━━━ Dataset excerpts ━━━

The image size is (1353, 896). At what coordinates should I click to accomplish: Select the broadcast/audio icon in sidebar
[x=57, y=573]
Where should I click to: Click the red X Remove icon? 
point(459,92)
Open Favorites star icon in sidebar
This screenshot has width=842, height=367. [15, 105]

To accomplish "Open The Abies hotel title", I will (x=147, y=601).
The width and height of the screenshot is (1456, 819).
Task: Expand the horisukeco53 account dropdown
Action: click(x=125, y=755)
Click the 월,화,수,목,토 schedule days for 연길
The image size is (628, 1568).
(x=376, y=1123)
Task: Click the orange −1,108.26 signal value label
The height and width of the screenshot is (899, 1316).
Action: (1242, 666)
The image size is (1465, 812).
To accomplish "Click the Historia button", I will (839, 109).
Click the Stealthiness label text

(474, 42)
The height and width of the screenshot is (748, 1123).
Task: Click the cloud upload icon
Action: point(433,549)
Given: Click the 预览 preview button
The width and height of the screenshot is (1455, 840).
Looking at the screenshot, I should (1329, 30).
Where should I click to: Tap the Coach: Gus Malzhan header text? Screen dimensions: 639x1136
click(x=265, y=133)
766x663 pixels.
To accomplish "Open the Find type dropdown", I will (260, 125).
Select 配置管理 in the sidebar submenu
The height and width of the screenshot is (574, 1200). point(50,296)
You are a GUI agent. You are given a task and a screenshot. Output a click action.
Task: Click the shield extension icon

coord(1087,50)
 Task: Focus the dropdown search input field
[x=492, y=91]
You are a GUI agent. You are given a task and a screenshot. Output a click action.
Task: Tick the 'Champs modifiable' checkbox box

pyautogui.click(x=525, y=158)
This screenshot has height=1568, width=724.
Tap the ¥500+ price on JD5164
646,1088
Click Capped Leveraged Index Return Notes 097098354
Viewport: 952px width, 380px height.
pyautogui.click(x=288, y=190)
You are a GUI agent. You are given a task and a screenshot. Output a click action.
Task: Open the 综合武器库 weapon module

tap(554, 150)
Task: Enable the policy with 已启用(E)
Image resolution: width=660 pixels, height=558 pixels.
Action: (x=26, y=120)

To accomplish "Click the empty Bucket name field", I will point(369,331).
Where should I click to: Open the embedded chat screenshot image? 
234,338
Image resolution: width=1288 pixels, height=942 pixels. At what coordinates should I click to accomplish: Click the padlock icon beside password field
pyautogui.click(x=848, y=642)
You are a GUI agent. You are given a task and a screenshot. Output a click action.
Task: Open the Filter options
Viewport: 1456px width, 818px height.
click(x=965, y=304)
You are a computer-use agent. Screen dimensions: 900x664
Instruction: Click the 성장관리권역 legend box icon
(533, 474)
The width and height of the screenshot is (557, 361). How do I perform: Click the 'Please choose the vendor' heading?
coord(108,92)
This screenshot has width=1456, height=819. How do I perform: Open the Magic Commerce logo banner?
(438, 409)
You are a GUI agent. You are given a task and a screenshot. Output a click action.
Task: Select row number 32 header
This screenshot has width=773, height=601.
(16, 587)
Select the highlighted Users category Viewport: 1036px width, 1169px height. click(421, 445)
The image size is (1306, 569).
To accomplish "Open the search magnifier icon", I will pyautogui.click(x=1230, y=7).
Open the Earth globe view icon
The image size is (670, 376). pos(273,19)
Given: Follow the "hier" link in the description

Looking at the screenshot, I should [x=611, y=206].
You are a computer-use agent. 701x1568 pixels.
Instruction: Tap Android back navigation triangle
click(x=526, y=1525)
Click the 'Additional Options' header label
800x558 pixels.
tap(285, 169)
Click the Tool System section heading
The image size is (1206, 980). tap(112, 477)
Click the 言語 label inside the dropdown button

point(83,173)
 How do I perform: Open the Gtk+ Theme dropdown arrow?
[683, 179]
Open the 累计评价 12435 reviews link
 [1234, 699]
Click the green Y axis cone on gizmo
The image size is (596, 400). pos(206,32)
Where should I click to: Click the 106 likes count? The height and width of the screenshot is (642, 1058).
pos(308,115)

━━━

Instruction
Render the stretch of items from the line containing "766x663 pixels." through the line containing "pyautogui.click(x=525, y=158)" as a Markdown table. Use the columns Row and Line, number each row, and skip any blank lines.

Answer for this exercise
| Row | Line |
|---|---|
| 1 | 766x663 pixels. |
| 2 | To accomplish "Open the Find type dropdown", I will (260, 125). |
| 3 | Select 配置管理 in the sidebar submenu |
| 4 | The height and width of the screenshot is (574, 1200). point(50,296) |
| 5 | You are a GUI agent. You are given a task and a screenshot. Output a click action. |
| 6 | Task: Click the shield extension icon |
| 7 | coord(1087,50) |
| 8 |  Task: Focus the dropdown search input field |
| 9 | [x=492, y=91] |
| 10 | You are a GUI agent. You are given a task and a screenshot. Output a click action. |
| 11 | Task: Tick the 'Champs modifiable' checkbox box |
| 12 | pyautogui.click(x=525, y=158) |